Um clássico por dia!

Saudações Soberanos,

1994 foi ano que mais teve clássicos na história do Tricolor. Eu diria que teve clássico todo dia ou pelo menos quase todos os dias. Todo treinamento era dia de clássico já que de um lado tínhamos:

Zetti; Vítor, Júnior Baiano, Gilmar e André Luiz; Válber, Axel, Cafu e Palhinha; Euller e Müller. Tec. Telê Santana.

Time que tinha conquistado quase tudo que disputou, que vinha de Bi-campeonato da Libertadores e Mundial e que levou mais uma vez o São Paulo a final da Libertadores contra o Velez Sarsfield do até então maior goleiro artilheiro da história Chilavert, disse até então, porque hoje sabemos muito bem quem é o maior goleiro artilheiro da história do futebol. Esta era a terceira final de Libertadores consecutiva dos comandados do Telê. Infelizmente em pleno Morumbi o São Paulo não levou o 3° título e não mudou o nome do seu estádio para Moruntri.

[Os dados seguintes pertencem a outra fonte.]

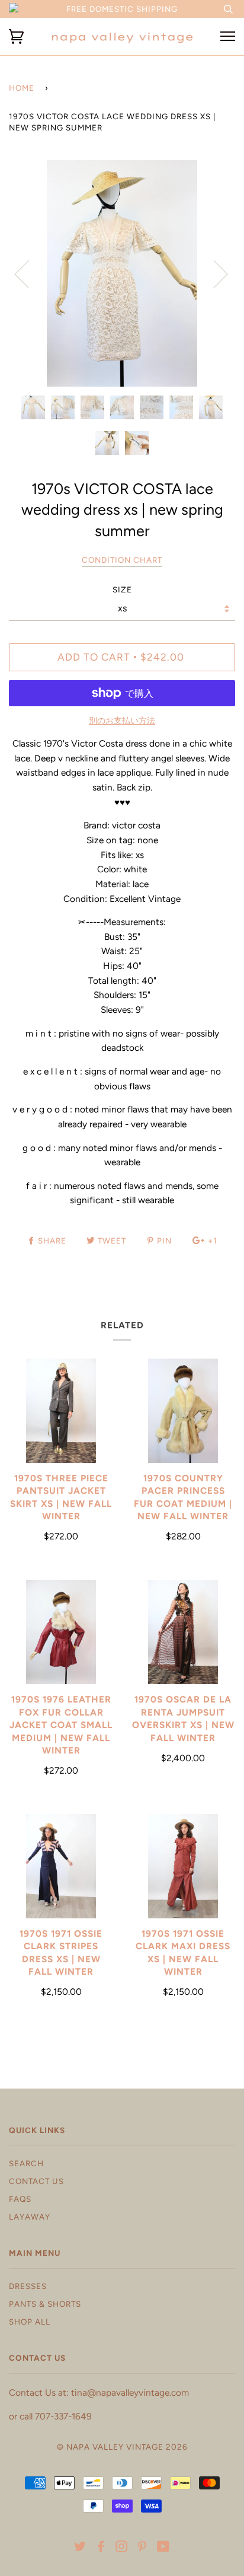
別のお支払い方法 (122, 721)
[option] (122, 273)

Do outro lado os comandados por Muricy Ramalho:

Rogério Ceni; Pavão, Nelson, Bordon e Ronaldo Luis; Mona. Pereira e Juninho Paulista; Catê. Caio e Denilson.

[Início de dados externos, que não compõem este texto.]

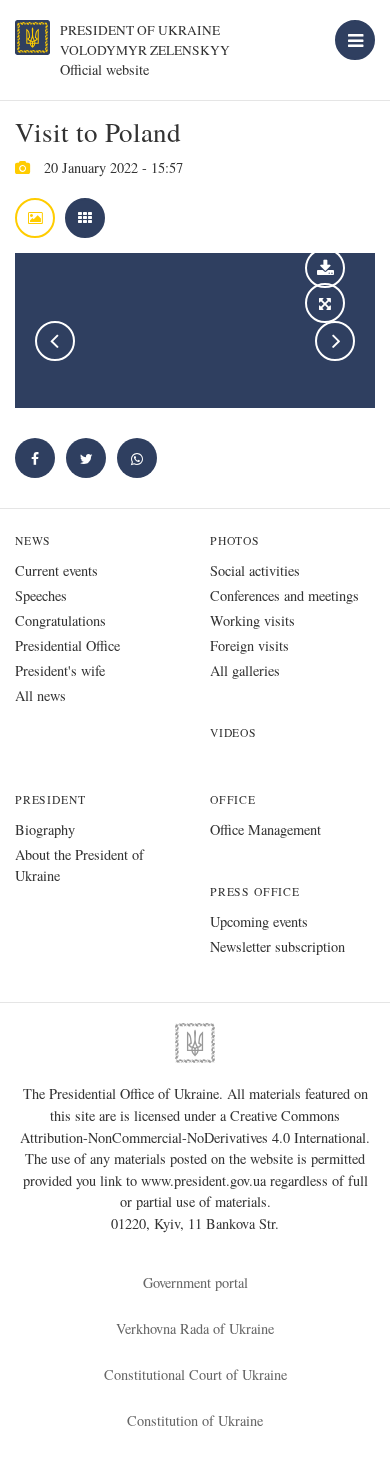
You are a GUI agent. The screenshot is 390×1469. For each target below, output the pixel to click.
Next (335, 341)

Time reserva do São Paulo na época e que foi chamado de Expressinho, que jogou a Copa Conmebol (Similar ao que hoje seria a Copa Sul Americana) e representou muito bem as cores do Morumbi fazendo uma excelente campanha principalmente pelo  massacre imposto ao Peñarol na primeira partida da final, o placar foi simplesmente uma sonora goleada de 6 x 1.

O jogo de volta foi só para levantar o troféu lá no Uruguai.

Vale e como vale falar também sobre o jogo da semifinal, onde o Expressinho eliminou o Corinthians em jogos emocionantes no primeiro: 4 x 3 para o Expressinho e no segundo 3 x 2 para o Corinthians. Com os placares a decisão de quem iria para a final foi para os pênaltis e ai brilhou o jovem goleiro Rogério Ceni que marcou na sua cobrança e defendeu duas cobranças dos corintianos classificando o Tricolor para a final e consequentemente para o título. Além de evitar mais uma possibilidade dos corintianos de comemorarem um título internacional importante.

Apesar do grande elenco, de ter dois times, foi o único título conquistado naquela temporada.

Mesmo sabendo, como disse no inicio que os times se enfrentavam todos os dias nos treinamentos, na minha cabeça de garoto eu queria que fosse feito um jogo no Morumbi entre os dois times. Admito que mesmo passando alguns anos eu tenho certeza que teria sido um grande jogo, mais bonito e disputado que muitos daquela temporada e de hoje. Um clássico totalmente tricolor. Um confronto saudável entre mestre e discípulo. Telê x Muricy.

Não posso terminar este meu texto sem parabenizar o Muricy pelo título da Libertadores 2011 justamente contra o Penãrol. Parabéns grande Muricy Ramalho!

Quero também me juntar a todos vocês na torcida por mais uma vitória no Majestoso de domingo e com mais um gol Cenisacional!